Tuesday, February 7, 2023
Book Review: Babel
Written by R. F. Kuang in 2022
Review: To misquote the esteemed Dr. Doofenshmirtz, if I had a nickel for every time I read a book wherein a friend group of Classics students need to cover up a murder, I would have two nickels—which isn’t a lot, but it’s strange that it happened twice. Babel, however, outshines The Secret History, and its higher stakes lead to more (and more meaningful) violence.
Babel focuses mostly on Robin but fleshes out his three classmates as main characters with their own backstory chapters. Kuang wields the ensemble cast exceptionally, illuminating each of their decisions as jointly informed by their own struggles and the influence of their friends. With each student coming from a different ethnic and cultural background, the cast builds solidarity from the discrimination they all face in 1830s England, but remain unable to completely understand each other’s experiences. The plot naturally flows from the people, as opposed to being an externally imposed fantasy threat, and I’ll remember these characters as strongly as if I attended Oxford with them.
I was commanded to read Babel by my peers because of its linguistics-based magic. Unfortunately, Kuang’s silverworking loses all the cinematic glory the author created in the Poppy War trilogy. The fact that each bar utilizes different words means every single usage of magic requires a character to explain exactly how it works, which cripples every action scene and makes the reader’s understanding lag behind the characters’.

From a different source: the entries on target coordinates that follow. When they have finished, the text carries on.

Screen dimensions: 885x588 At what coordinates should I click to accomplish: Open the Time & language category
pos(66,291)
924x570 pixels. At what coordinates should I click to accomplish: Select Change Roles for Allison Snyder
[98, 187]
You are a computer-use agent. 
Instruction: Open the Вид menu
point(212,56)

This density worsens with the academic structure of Babel, as hinted at by the long title. Kuang includes footnotes, half with true history and half specific to this world. These add little to the plot and instead only hammer in Kuang’s anti-imperialist views. The story shows England’s exploitation of non-Western nations and the complicity of academia in power structures plenty fine, and stating it outright, repeatedly, on top of that will likely alienate moderate readers rather than widen their perspective on history.
Strengths:
The painfully strained relationship between Robin and Lovell, and its eventual catharsis, is a gripping throughline of the novel.
The ending could have been cheesy in another author’s hands, but Kuang fleshes out the symbolism with a captivating, drawn-out siege.
Weaknesses:
Victoire’s ending seems like it is meant to be cautiously optimistic, but the actual circumstances laid out suggest it can only go horribly wrong.
Rating: 17/20 magical cures with planned obsolescence
Ideal Setting: Read this when you next find yourself drawing on a foreign expression to say something that English doesn’t quite capture.